Trends will vary to some extent based on the manufacturer, but these trends do seem to hold in the literature. We compared our cycling trends to those in other studies in the following publication: https://iopscience.iop.org/article/10.1149/1945-7111/abae37 (see Table III).
Generally, expanded SOC range increases the rate of degradation for all Li-ion cell chemistries. Temperature dependence will depend on the cell and C-rate shows a mixed trend depending on cell chemistry and capacity.
Do you have any early indication on why LFP cell SOH degradation follows 15,25,35?
We are starting materials characterization on disassembled cells to probe this trend.
SOC range comparison in NCA cells: What are the equivalent full cycles of compared cells?
All the cycling numbers shown are in equivalent full cycles. In this work, one EFC is based on the nominal capacity of the cell. Therefore, for each cell, the total capacity throughput was divided by the nominal capacity to get the total equivalent full cycle count.
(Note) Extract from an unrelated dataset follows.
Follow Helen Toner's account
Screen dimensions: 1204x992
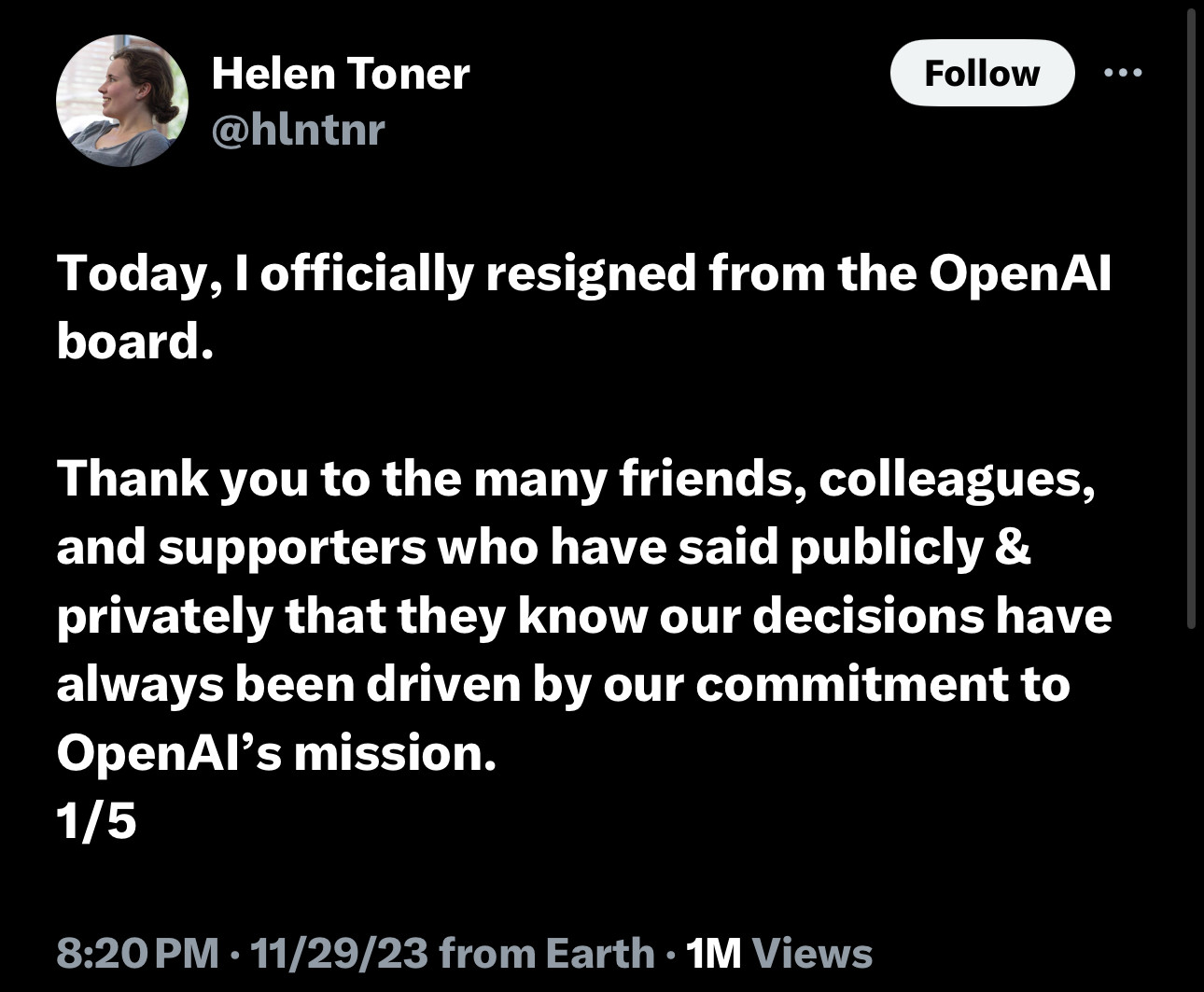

What do you attribute to the capacity increase of some cells during cycling?
Previous studies have shown that periods of rest between rounds of cycling give reversibly plated lithium time to reintercalate into the electrodes (and thus raise the capacity). The cells in this study were rested for a greater length of time on two occasions: during a lab move and between the end of the pre-80 percent study and the start of the post-80 percent study.